Of course, exogenous developments sometimes make the challenges more difficult.  The last few years of coping with the effects of COVID-19, global trade disruption, and disastrous floods are examples of such developments. Nevertheless, the structural problem of our economy is rooted in the political business cycle and not in periodic exigencies.  So the solution must be found in the political system as well or else future bailouts will face the same fate as past bailouts.

The author is a Former Director at the Institute of Business Administration, Karachi (2016-19).


[1] The 2019-20 experience with the IMF program was different.  An above-program level of public spending occurred even in the first year due to the onset of Covid19.  Spending was supposed to decline for two years thereafter but Pakistan effectively abandoned the IMF program in early 2022.  It is currently negotiating to revive the program.

[2] The sharp rise in the import ratio during 2004-06 was not connected to the elections of 2008 which had not yet been announced.  But the 2007-08 run-up certainly qualifies as politically-induced.

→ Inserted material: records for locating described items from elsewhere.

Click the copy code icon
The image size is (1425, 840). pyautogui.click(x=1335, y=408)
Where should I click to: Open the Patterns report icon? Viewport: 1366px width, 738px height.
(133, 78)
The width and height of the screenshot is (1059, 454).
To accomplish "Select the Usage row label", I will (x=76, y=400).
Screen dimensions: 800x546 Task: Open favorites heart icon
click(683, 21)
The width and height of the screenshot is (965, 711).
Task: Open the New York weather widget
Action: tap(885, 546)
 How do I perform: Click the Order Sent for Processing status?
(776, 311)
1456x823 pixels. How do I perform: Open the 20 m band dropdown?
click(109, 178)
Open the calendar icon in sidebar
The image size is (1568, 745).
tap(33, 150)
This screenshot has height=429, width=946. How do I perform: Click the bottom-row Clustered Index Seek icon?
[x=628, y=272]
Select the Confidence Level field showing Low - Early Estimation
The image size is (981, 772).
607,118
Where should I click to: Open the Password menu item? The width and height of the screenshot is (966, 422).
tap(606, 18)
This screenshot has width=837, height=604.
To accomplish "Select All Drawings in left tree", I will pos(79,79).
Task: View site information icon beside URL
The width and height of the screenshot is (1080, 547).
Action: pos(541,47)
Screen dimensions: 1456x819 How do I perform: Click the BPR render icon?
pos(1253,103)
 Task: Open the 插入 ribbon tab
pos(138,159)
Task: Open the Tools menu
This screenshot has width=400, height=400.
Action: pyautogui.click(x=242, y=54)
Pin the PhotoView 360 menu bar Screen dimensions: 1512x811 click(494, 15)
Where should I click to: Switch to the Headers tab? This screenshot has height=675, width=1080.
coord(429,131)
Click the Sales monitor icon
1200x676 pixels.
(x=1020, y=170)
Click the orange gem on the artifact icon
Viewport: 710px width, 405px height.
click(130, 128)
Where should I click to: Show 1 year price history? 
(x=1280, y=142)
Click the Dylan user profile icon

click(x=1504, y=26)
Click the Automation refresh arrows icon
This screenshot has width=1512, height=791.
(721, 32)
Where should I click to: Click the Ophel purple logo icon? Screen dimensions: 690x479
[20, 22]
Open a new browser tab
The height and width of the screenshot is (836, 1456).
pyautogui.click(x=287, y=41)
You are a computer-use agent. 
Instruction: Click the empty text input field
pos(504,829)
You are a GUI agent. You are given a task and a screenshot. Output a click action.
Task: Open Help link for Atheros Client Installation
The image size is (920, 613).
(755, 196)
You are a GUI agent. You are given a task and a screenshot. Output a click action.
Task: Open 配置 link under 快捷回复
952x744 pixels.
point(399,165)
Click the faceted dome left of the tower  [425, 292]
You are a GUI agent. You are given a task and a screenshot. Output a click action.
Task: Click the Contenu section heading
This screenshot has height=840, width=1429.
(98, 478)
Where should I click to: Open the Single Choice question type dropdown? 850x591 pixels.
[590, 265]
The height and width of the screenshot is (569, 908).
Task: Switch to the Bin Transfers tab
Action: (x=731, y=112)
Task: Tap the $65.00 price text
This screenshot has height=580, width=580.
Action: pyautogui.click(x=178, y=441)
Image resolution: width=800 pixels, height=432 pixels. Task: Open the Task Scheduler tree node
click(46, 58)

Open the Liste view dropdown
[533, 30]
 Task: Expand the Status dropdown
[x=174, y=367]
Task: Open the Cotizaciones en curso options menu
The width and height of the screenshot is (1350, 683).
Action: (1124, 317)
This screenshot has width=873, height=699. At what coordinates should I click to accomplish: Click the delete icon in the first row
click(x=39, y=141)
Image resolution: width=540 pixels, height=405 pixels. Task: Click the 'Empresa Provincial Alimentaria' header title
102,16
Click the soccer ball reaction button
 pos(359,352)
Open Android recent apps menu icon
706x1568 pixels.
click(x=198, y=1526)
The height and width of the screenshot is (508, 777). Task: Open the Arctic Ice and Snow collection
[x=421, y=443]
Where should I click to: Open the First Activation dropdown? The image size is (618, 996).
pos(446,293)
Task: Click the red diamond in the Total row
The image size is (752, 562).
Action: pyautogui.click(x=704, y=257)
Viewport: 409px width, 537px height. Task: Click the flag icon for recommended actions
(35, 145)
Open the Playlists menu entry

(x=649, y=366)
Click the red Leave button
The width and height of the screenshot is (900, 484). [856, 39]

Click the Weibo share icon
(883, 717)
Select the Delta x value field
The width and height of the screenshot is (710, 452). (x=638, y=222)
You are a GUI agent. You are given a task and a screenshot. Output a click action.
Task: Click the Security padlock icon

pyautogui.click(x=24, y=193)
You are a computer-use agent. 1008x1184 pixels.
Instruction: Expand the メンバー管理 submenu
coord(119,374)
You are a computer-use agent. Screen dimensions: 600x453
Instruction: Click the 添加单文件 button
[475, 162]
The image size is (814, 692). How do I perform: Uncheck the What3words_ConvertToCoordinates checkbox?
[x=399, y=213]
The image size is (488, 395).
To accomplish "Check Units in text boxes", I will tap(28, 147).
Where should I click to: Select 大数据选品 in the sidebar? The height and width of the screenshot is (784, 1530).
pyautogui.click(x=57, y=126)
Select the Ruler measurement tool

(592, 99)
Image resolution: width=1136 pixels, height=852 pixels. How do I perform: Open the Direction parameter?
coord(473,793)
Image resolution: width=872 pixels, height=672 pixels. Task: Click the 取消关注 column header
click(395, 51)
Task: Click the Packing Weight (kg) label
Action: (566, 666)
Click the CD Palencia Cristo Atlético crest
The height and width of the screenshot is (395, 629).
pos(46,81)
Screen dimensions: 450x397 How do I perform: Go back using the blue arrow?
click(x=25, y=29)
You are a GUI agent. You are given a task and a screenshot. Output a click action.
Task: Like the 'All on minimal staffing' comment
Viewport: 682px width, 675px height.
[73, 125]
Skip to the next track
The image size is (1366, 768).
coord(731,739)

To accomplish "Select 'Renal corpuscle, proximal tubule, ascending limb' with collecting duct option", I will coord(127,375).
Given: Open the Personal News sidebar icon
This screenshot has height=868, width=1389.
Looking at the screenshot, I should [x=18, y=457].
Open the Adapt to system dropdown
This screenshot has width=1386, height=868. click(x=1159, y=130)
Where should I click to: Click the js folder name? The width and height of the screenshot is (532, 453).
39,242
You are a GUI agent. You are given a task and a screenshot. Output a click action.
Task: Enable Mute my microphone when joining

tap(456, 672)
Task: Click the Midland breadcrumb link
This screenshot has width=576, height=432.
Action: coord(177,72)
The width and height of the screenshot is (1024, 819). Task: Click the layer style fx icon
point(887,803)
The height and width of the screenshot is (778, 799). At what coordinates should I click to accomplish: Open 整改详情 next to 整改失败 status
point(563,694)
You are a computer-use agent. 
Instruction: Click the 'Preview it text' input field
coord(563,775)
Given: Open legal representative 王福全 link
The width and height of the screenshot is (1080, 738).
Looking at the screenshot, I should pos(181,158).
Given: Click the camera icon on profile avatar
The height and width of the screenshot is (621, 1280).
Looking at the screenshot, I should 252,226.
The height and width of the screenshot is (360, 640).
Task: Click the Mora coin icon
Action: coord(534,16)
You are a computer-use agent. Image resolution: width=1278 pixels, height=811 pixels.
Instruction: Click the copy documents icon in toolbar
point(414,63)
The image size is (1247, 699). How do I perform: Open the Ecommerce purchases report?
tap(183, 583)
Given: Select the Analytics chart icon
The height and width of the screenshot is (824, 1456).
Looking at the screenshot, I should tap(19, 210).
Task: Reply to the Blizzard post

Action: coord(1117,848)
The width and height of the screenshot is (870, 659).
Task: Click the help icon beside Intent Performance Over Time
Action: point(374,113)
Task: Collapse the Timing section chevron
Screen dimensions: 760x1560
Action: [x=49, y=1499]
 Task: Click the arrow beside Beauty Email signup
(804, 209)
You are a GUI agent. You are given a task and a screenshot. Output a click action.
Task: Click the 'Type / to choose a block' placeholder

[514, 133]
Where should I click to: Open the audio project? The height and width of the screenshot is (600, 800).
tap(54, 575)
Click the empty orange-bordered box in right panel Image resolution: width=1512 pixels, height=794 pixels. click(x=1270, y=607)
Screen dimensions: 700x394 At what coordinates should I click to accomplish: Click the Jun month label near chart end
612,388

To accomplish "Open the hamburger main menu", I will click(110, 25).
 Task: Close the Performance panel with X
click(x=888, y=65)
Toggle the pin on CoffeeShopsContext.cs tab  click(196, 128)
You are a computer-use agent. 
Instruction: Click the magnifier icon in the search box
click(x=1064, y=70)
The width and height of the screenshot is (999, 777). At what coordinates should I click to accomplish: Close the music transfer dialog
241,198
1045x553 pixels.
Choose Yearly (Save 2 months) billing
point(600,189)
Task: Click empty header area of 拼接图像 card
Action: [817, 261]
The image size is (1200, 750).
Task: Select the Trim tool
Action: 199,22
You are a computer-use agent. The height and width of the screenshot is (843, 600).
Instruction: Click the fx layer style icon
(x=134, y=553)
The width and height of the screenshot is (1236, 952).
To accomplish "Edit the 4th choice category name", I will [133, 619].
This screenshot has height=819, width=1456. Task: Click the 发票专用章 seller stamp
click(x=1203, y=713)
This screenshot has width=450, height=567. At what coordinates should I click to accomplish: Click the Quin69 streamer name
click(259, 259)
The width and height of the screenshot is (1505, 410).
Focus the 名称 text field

[3] Perhaps the most dramatic example of this came in September 2022 when Miftah Ismail, the Finance Minister of the ruling political coalition, who had almost finalized a bailout arrangement with the IMF, was suddenly replaced by Ishaq Dar, a former Finance Minister known for his preference for a “managed” exchange rate.  Ishaq Dar was responsible for the last period of real exchange rate appreciation during 2015-17 which led to the reserves crisis of 2018.  A new IMF agreement has yet to be signed.